3. As authors wrote, some protein can be used for molecular imaging to clarify role of microglia activation during epileptogenesis. More data about such methods can be find in:
Dixit AB, Tripathi M, Chandra PS, Banerjee J. Molecular biomarkers in drug-resistant epilepsy: Facts & possibilities. Int J Surg. 2016;36(Pt B):483-491
After corrections, mentioned above, I will be happy to recommend the manuscript for publication.
Author Response
Answers to the referees’ comments and suggestions (MS# ijms-759514)
Reviewer 3.
My notes are only of a minor nature:
- The manuscript that the authors cite (Schidlitzki et al, Neurobiol. Dis. 2020, 134, 104664) uses two modalities of brain imaging – MRI and PET. Comparison of different imaging methods always provides a very valuable information output. So I strongly advise you to add also optical and some other imaging of the epileptic seizures: Advantages and limitations of brain imaging methods in the research of absence epilepsy in humans and animal models:
Bortel et al, Epilepsy Res. 2019 Nov;157:106209. Lenkov et al, J Neurosci Methods. 2013 Jan 30;212(2):195-20 Zhao et al, Epilepsy Res. 2015 Oct;116:15-26.
In our opinion, the paper by Zhao et al. (2015) adds an intriguing possibility to counteract epilepsy and in the future – epileptogenesis. Our comments were added at the end of the Conclusions section (p. 23, last para).

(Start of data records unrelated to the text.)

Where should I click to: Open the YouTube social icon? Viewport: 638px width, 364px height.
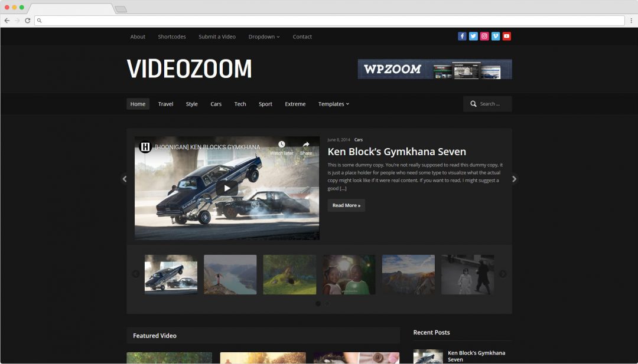pos(507,37)
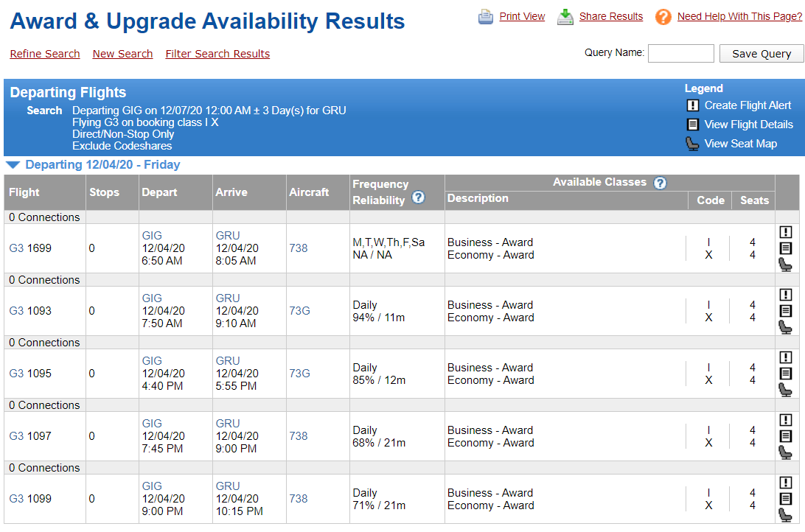The image size is (805, 532).
Task: Click help icon beside Frequency Reliability
Action: pyautogui.click(x=418, y=197)
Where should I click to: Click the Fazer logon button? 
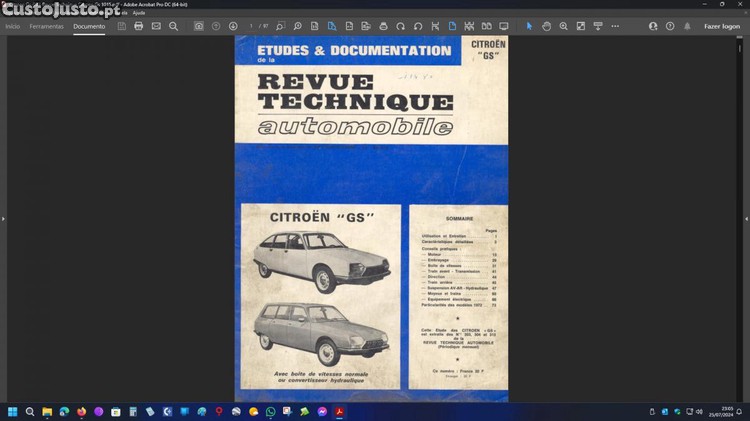coord(722,26)
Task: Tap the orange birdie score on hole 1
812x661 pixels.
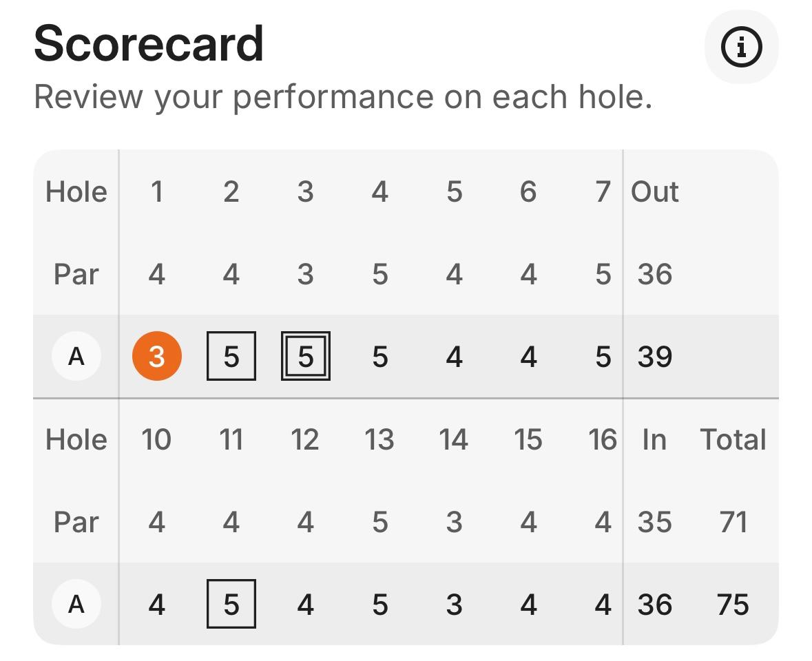Action: point(157,357)
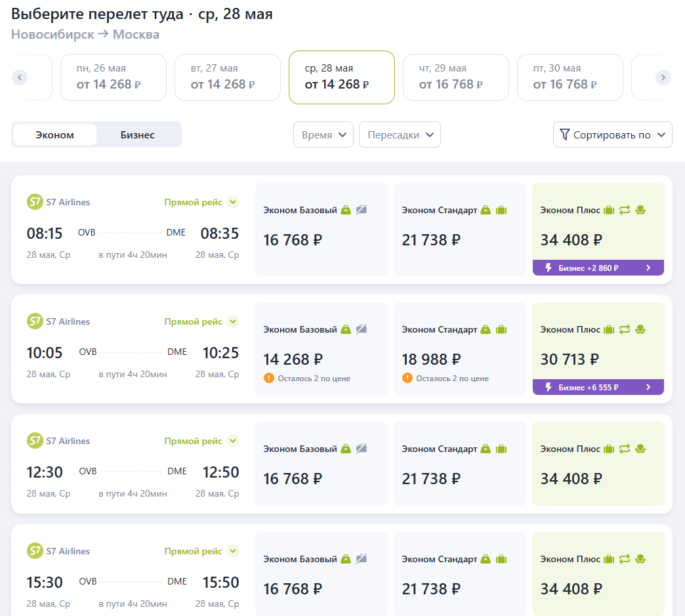Switch to Бизнес cabin class
The height and width of the screenshot is (616, 685).
coord(138,135)
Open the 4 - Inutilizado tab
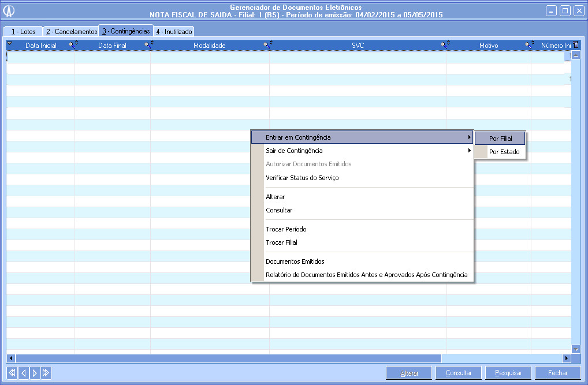588x385 pixels. pos(173,32)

- Authors describing pharmacological mechanism of levetiracetam. Neural networks changes associated with levetiracetam treatment has been recently described:
Pang et al, Neurol Sci. 2020 Mar 9. doi: 10.1007/s10072-020-04322-8.
Perhaps authors can cite and use this paper.
This novel mechanism of levetiracetam was considered and a relevant comment may be found on p. 3 (l. 1-2 from bottom) – 4 (l. 1-2).
- As authors wrote, some protein can be used for molecular imaging to clarify role of microglia activation during epileptogenesis. More data about such methods can be find in:
Dixit AB, Tripathi M, Chandra PS, Banerjee J. Molecular biomarkers in drug-resistant epilepsy: Facts & possibilities. Int J Surg. 2016;36(Pt B):483-491.
Basing on this paper, some comments on possible markers for epileptogenesis were made at the end of the last section (p. 23, end of the 2nd para).
For the convenience of the referees, all corrections have been highlighted in yellow.
The authors deeply appreciate the constructive referees’ comments which allowed to perform some adequate amendments.